**Consigne**
Pouvez-vous poursuivre le texte sur la chanson « Syracuse » et ses auteurs à partir de sa dernière phrase ?

Les grandes chansons françaises : " SYRACUSE " ( Bernard Dimey - Henri Salvador).
Henri Salvador raconte qu’un soir il avait séquestré un Bernard Dimey (pas mal enivré), lui interdisant de ressortir sans avoir fini son texte ! Au petit matin, Salvador découvrait Syracuse. Chanson qui allait connaître un certain succès ! C’est avec une réelle complicité et une part de la magie de Bernard Dimey, poète trop souvent alcoolisé et vacillant de la chanson française, qu' Henri compose " Syracuse ".
Dimey naît le 16 juillet 1931. Sa mère est coiffeuse, son père ouvrier ciselier. Une revue publie ses premiers poèmes, alors qu’il n’a que quinze ans. Puis deux petits recueils paraissent chez Seghers. Dimey vit à Troyes ses années de jeune homme : écriture, journalisme, peinture, enseignement (qu’il fuit). Dans une caserne, pour noyer son chagrin, il apprend à boire : c’est le temps de la guerre d’Algérie, trop de ses copains y laissent leur peau.
Arrivé à Montmartre à 25 ans, il est le roi du village : les artistes de l’époque se retrouvent quotidiennement dans une taverne de la place du Tertre à Montmartre. Ce haut lieu de la vie poétique parisienne est fréquenté par Mouloudji, Aznavour, Patachou, Jean-Claude Pascal et Francis Lai qui deviennent ses amis et interprètes. Lors du mariage de Bernard Dimey, Henri Salvador chante la chanson qu’ils ont écrite ensemble : Syracuse. Bruno Coquatrix le pousse sur la scène de l’Olympia dont il est le propriétaire et où Dimey séduit le public simplement en disant des poèmes.
Il obtient le prix Charles Cros avec "Ivrogne et pourquoi pas". Et puis, alors que les cinquante ans s’apprêtent à sonner, le 1er juillet 1981, il part rejoindre ses amis Michel Simon et Édith Piaf…
C’est à ce grand poète épris de Montmartre dans la lignée des Bruant et Gaston Couté, que l'on doit quelques trésors de la chanson. "Syracuse" à " Mémère" chanté de manière éblouissante par Michel Simon en passant par "Mon truc en plumes" de Zizi Jeanmaire.
Henri Salvador. (13/07/1917 – 13/02/2008)
À l’âge de 7 ans, Henri Salvador quitte sa Guyane natale et arrive en métropole. Jeune homme, il découvre le jazz et rêve d’imiter ses idoles, Duke Ellington et Louis Armstrong. Ce passionné de musique étudie la trompette, le violon et la guitare.
Dans les années 30, Henri fait ses premières armes aux terrasses des cafés en tant qu’humoriste. Le public se délecte des pitreries du jeune Henri Salvador. En 1933, à 16 ans, il obtient ses premiers engagements dans les cabarets parisiens. En 1947, Henri Salvador sort son premier disque “ Maladie d’amour “, une chanson traditionnelle créole. C'est le début de cette grande carrière dont chacun se souvient.

**Données à examiner**
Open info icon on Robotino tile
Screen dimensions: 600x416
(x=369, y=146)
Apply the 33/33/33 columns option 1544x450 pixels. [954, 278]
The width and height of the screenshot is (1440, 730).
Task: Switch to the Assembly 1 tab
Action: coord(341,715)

**Résultat**
En 1949, il obtient le grand prix du disque de l’Académie Charles Cros et se produit à l’ABC, le temple des music-halls parisiens. Cette même année paraît le titre “ Une chanson douce “, un classique de son répertoire.
C’est en compagnie de Boris Vian, son grand ami, qu’Henri Salvador composera près de 400 titres tels que “ Le blues du dentiste “ ou “ Faut rigoler “, une biguine antillaise. Ainsi que : “ Zorro est arrivé “, “ Syracuse “, “ Le Travail c’est la santé “ ou encore “ Juanita Banana “.
Après plusieurs années de silence, Henri Salvador a décidé, contre toute attente, d’enregistrer un nouvel album. Pari tenu pour ce monstre sacré qui, à l’âge de 83 ans, s’est offert une entrée fracassante dans le XXIe siècle. Plébiscité par le public et encensé par la critique, l’album “ Chambre avec vue “ connaît un immense succès.
Ce succès, Henri Salvador le doit à son talent, mais aussi à son flair. Il a su viser juste en s’entourant de jeunes artistes, auteurs et compositeurs, de talent tels Keren Ann, auteur de “ Jardin d’hiver “, Art Mengo ou Thomas Dutronc. Il a reçu les prix d’Interprète masculin de l’année et de meilleur album de l’année pour l’album “Chambre avec vue“, lors des victoires de la musique 2001. En 2006, Henri Salvador revient avec “Révérence“ un nouvel album façonné au Brésil qui contient des morceaux enregistrés à Rio dont deux avec Caetano Velosso et Gilberto Gil.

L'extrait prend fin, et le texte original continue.